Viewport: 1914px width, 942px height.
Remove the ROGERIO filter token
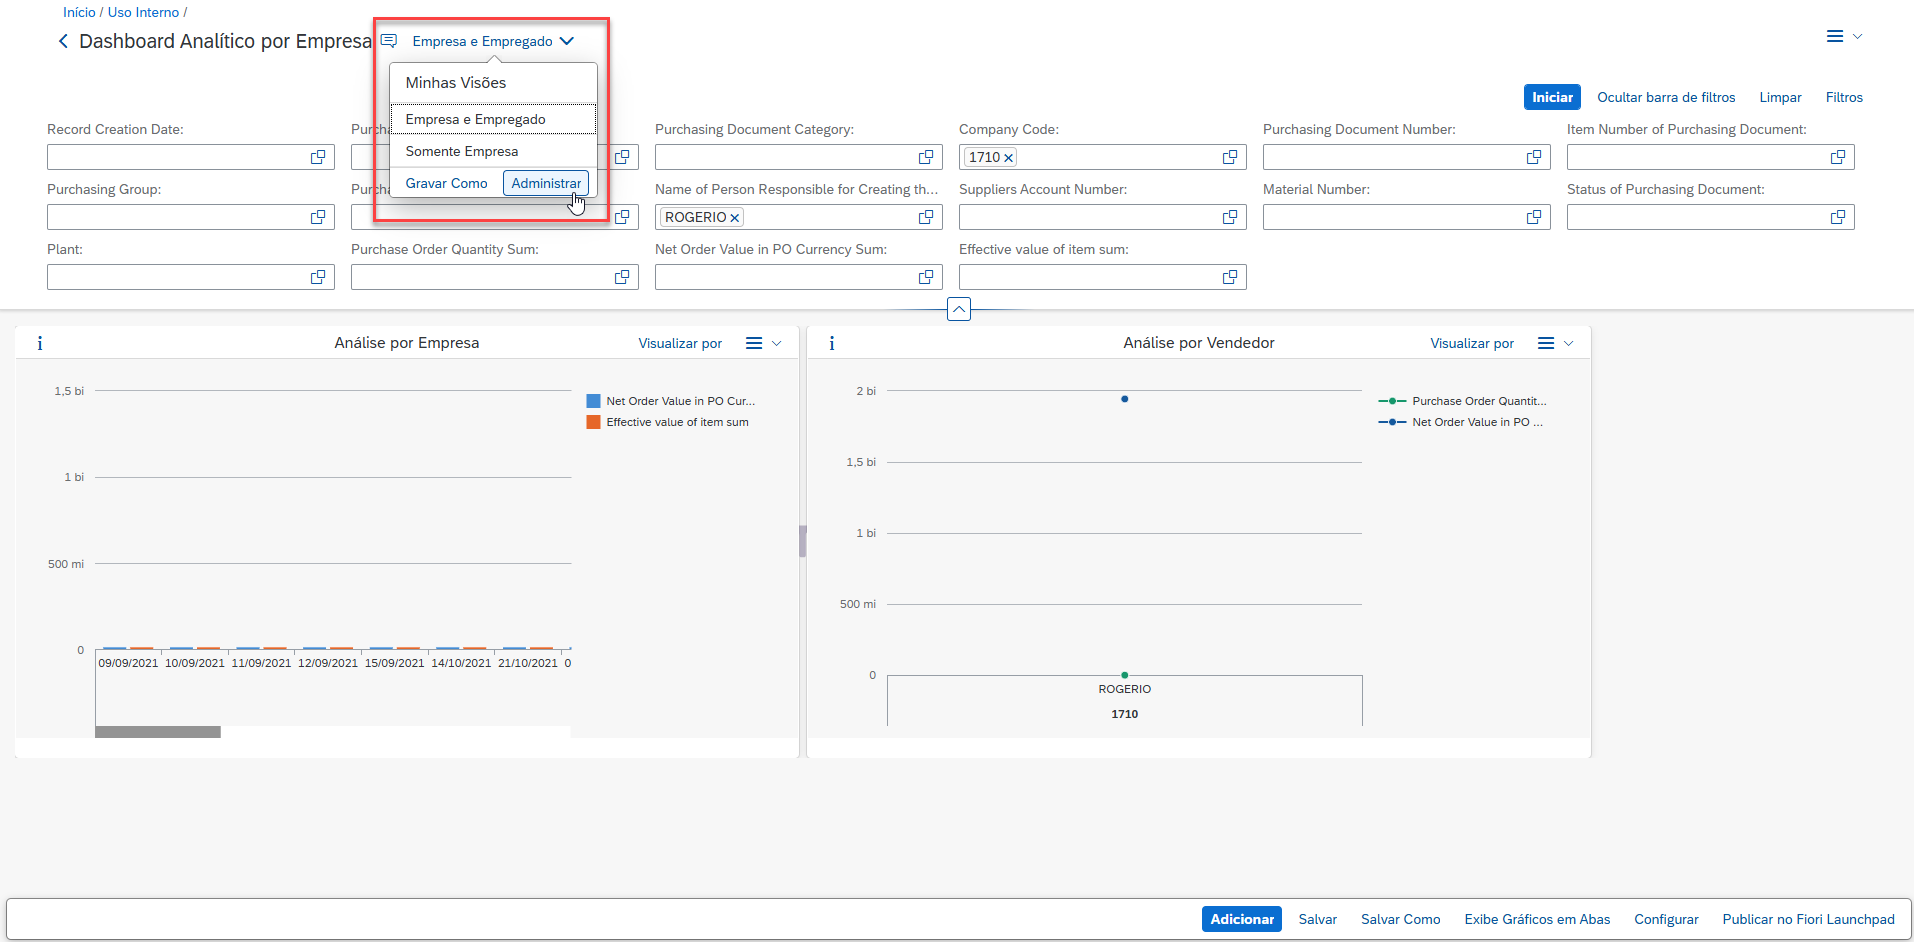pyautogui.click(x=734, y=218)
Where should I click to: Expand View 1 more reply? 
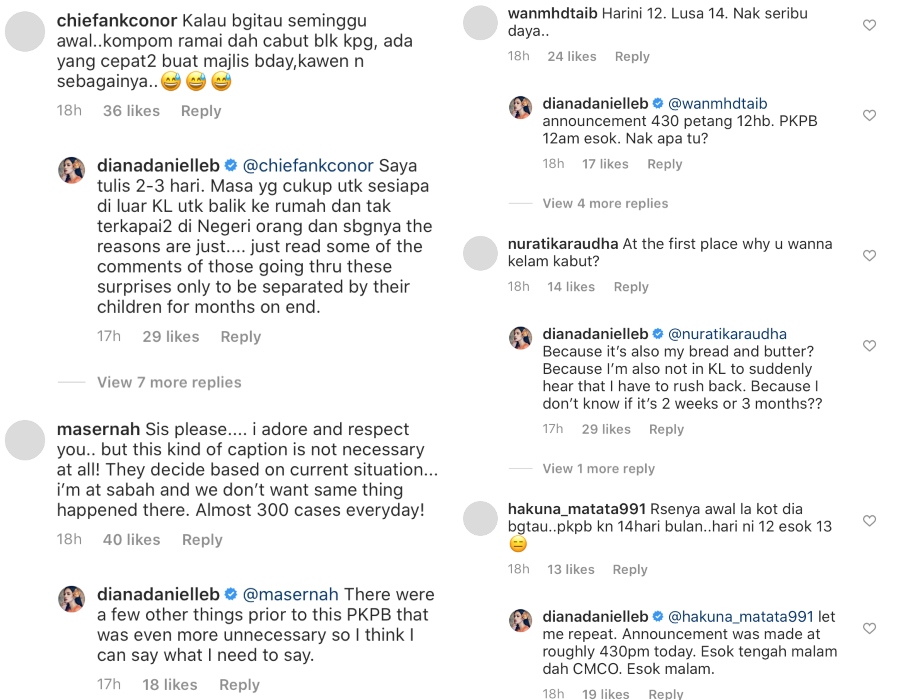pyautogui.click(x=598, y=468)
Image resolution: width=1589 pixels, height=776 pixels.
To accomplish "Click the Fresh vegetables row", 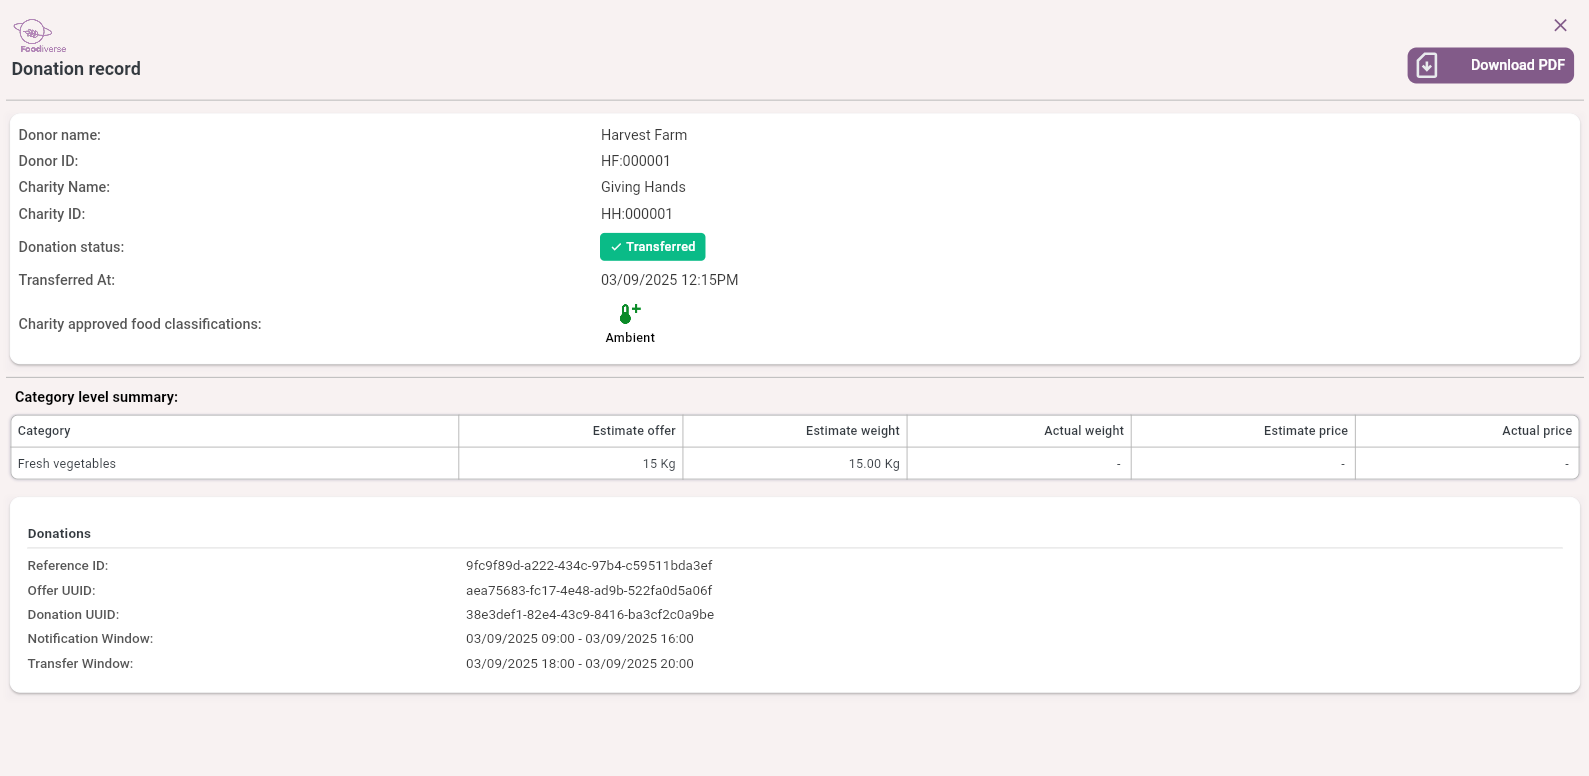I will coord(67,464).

-- -- --

*EXERCISE INSTRUCTIONS*: Up in the listing, locate the line with "Remove the ROGERIO filter token"; print it and every line after it down to the line with "Image resolution: width=1589", which is included too. Skip the pictures.

*TASK RESULT*:
Remove the ROGERIO filter token
pyautogui.click(x=734, y=218)
Where should I click to: Expand View 1 more reply? 
pyautogui.click(x=598, y=468)
Image resolution: width=1589 pixels, height=776 pixels.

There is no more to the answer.